The World Doesn't Require You by Rion Amilcar Scott (August 20)
The stories (and one novella) in The World Doesn’t Require You all take place in fictional Cross River, Maryland, a town founded by leaders of a popular slave revolt. History is alive here, but it expresses itself in unexpected ways. Fellow citizens include a literal child of God and a robot devoted to its Master. There’s a rivalry with a neighboring town that just won’t die. Humor and allegiance bind the townspeople, creating a world readers won’t want to leave.
Maggie Brown & Others by Peter Orner (July 2)

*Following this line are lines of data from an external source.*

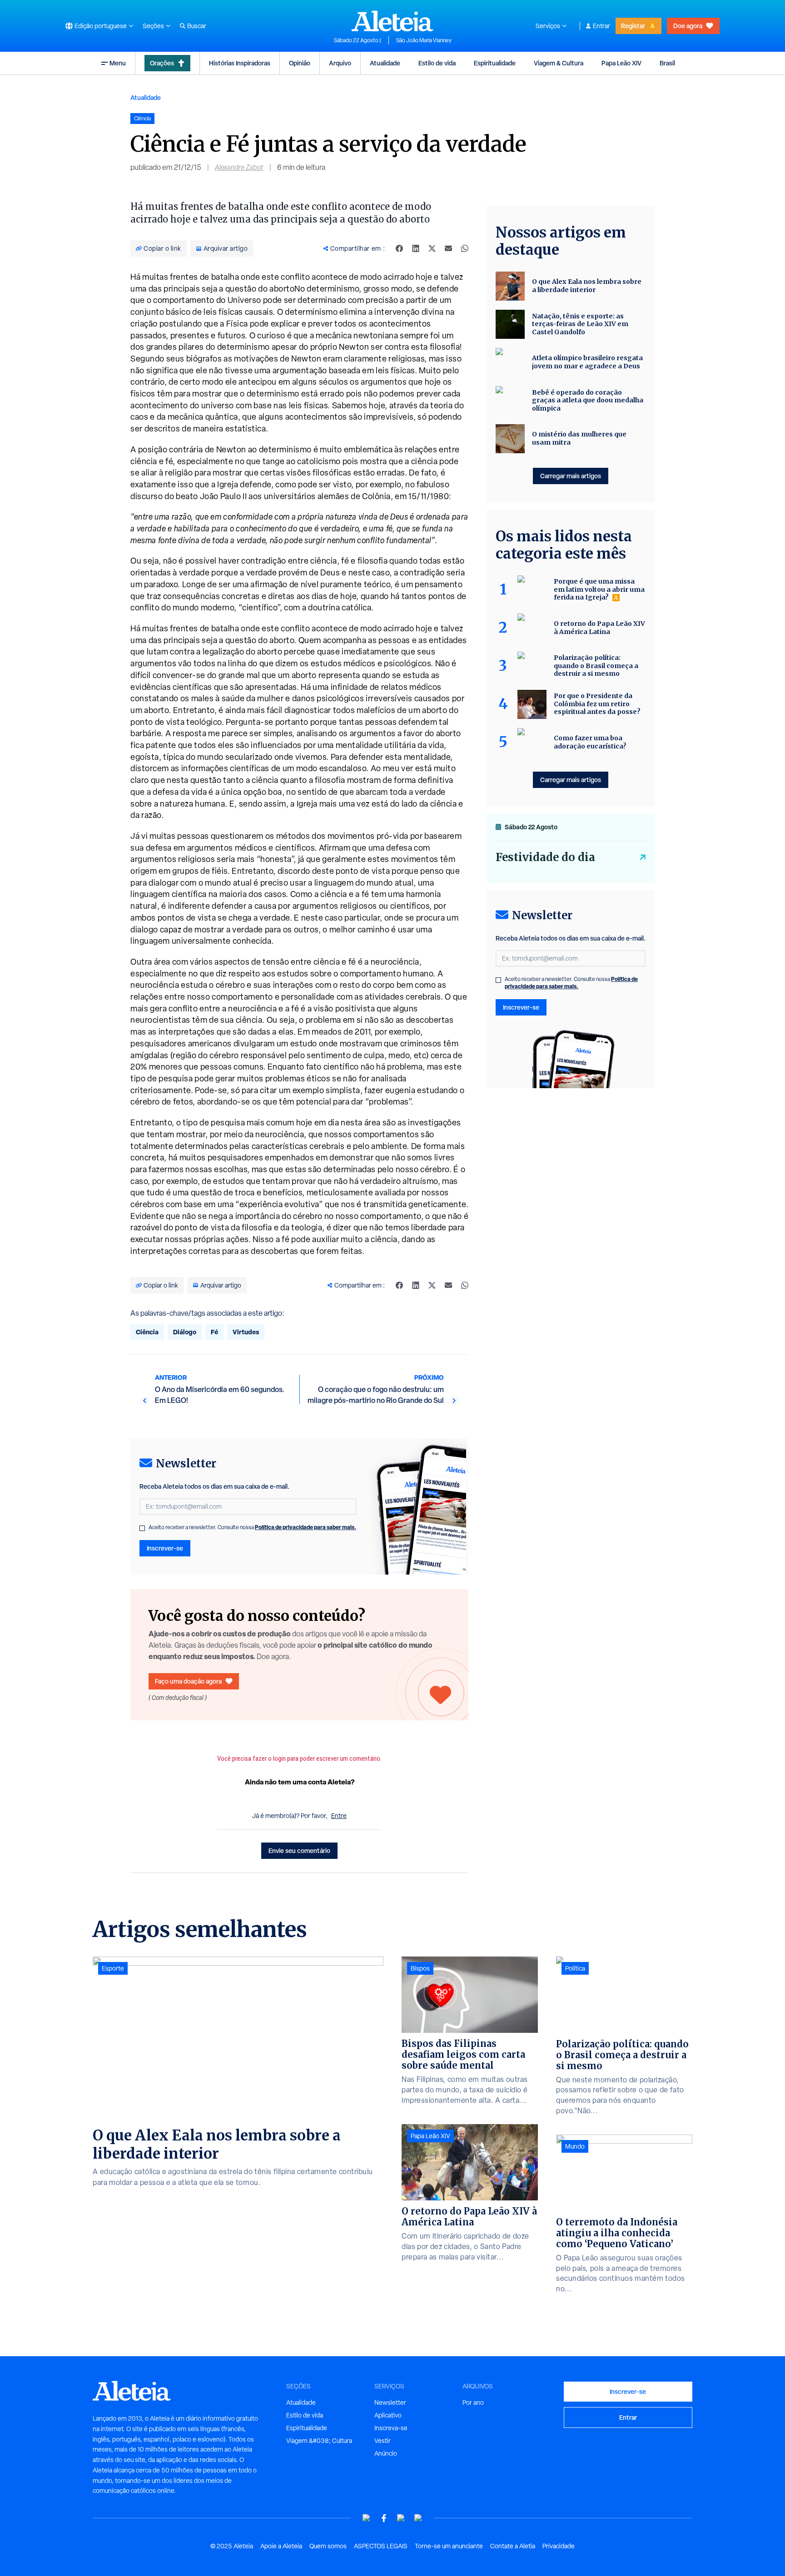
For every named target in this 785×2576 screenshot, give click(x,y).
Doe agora (687, 25)
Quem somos (328, 2546)
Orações (162, 63)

Orner captures the brief and quiet moments that define our humanity in the collection of short-short stories. A young girl watches a drowning deer. A dying poet considers his storied life. Orner’s characters span the globe, but they all wrestle with the burden of memory and what it means to be alive.

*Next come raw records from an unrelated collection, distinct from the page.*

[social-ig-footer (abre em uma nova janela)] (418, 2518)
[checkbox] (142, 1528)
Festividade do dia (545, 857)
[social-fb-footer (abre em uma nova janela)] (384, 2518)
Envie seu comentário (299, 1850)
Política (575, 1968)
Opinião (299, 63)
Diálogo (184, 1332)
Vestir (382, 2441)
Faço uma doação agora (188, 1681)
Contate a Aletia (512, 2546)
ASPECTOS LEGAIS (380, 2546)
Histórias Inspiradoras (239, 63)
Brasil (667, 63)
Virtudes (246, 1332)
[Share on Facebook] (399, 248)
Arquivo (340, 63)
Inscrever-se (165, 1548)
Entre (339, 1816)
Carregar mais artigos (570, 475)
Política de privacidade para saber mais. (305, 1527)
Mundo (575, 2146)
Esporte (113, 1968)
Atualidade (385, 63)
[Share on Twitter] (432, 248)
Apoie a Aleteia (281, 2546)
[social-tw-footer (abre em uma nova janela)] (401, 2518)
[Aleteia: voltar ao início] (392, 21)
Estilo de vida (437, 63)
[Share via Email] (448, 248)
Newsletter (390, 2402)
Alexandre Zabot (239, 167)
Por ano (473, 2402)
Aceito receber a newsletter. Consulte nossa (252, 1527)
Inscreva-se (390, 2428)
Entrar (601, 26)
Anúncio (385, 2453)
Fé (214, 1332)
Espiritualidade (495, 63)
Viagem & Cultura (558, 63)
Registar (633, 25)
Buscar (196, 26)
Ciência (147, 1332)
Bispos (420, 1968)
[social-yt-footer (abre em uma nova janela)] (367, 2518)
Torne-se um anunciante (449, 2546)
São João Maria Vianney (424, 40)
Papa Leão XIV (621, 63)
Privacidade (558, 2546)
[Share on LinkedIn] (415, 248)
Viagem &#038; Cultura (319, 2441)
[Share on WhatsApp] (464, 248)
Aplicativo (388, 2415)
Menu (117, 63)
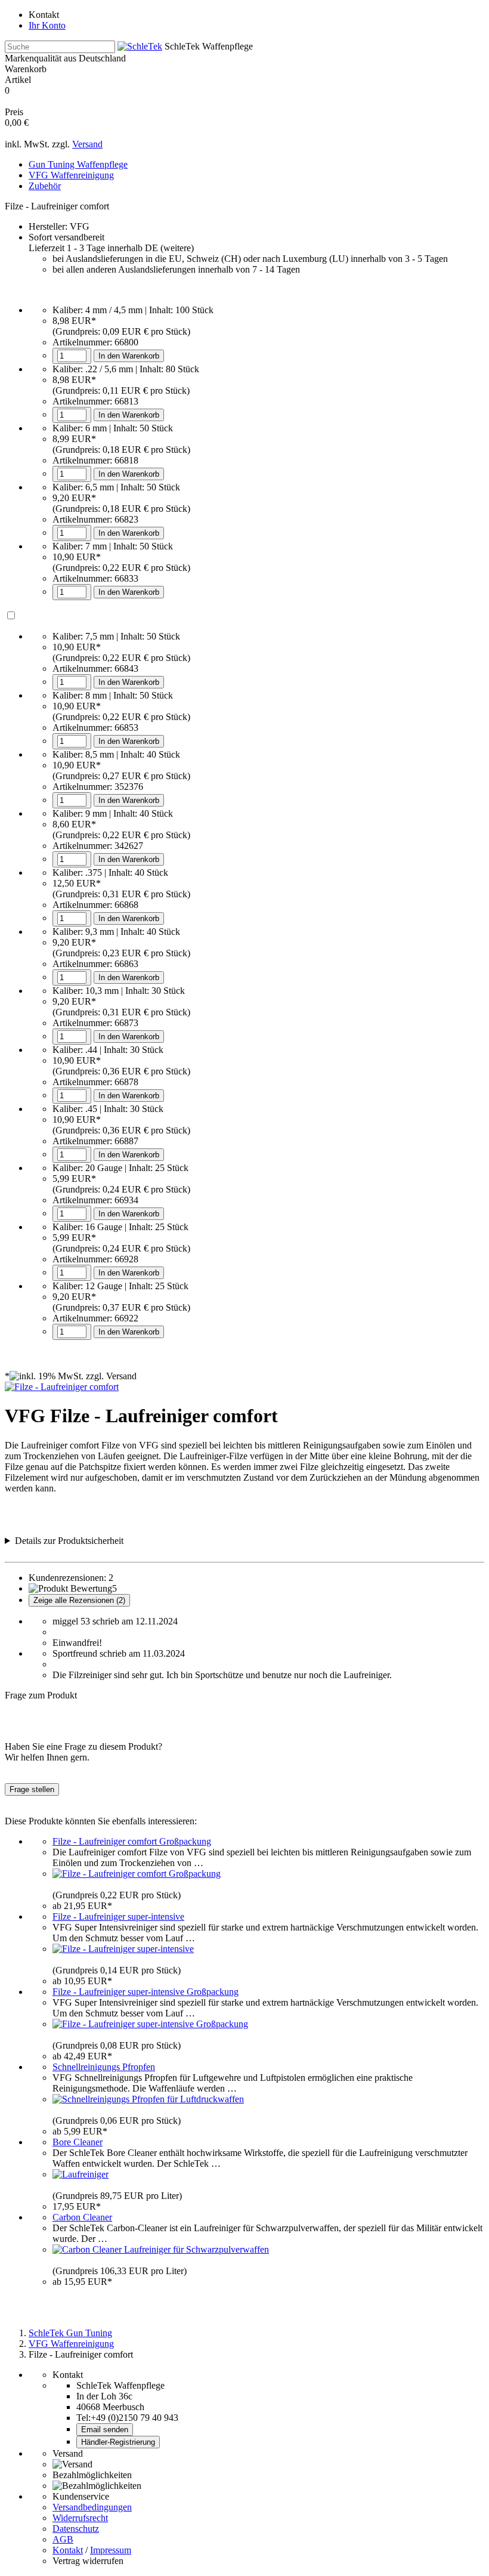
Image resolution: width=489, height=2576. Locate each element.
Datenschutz (75, 2529)
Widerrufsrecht (80, 2518)
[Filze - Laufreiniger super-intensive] (123, 1949)
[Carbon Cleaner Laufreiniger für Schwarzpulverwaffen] (160, 2249)
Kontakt (44, 15)
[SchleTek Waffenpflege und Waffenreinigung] (139, 46)
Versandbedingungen (92, 2507)
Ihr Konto (47, 25)
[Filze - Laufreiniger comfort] (62, 1387)
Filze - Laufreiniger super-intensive (118, 1916)
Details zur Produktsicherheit (69, 1541)
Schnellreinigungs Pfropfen (103, 2067)
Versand (87, 144)
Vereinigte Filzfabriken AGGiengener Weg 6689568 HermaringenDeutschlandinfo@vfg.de (116, 1541)
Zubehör (45, 186)
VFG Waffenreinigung (71, 175)
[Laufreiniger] (80, 2174)
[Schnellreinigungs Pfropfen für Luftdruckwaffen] (148, 2099)
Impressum (110, 2550)
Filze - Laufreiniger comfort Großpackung (131, 1841)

Everything Inside by Edwidge Danticat (August 27)
It has been 23 years since Danticat’s first collection of short stories, Krik? Krak!, was released and nominated for a National Book Award. To say that we’re excited for Everything Inside is an understatement. Here, Danticat’s stories are set in her native Haiti, nearby Miami, and fictional islands where culture clash provides the setting. In eight stories, characters fight for their lives, fall in love, or die, and it’s all captured by Danticat’s acute sense for emotional detail.
Kitchen Curse by Eka Kurniawan (October 1)
Kurniawan has been called “the Southeast Asian Gabriel Garcia Marquez” and is the first Indonesian writer nominated for a Man Booker Prize. Kitchen Curse is his first collection of short stories to be translated into English, a much-anticipated introduction for millions of readers. Kurniawan starts with dreamlike fables, breaks them, and reassembles them into short stories that connect with modern readers.
Where the Light Falls by Nancy Hale, edited by Lauren Groff (October 1)
Nancy Hale (1908-1988) was a celebrated fiction writer in her day, with many of her greatest works published in The New Yorker from the 1930s to the 1960s. Storytelling ran in Hale’s family—her father was a Unitarian preacher, her great aunt was Harriet Beecher Stowe, and Hale surprised no one when she became the first female news reporter for The New York Times. Thanks to Lauren Groff (Florida, Fates and Furies), Hale is being introduced to a new generation of readers and a towering talent is returned to the spotlight. Treat yourself to this collection of Hale’s best short stories about ordinary women coping with the strains of their demanding lives.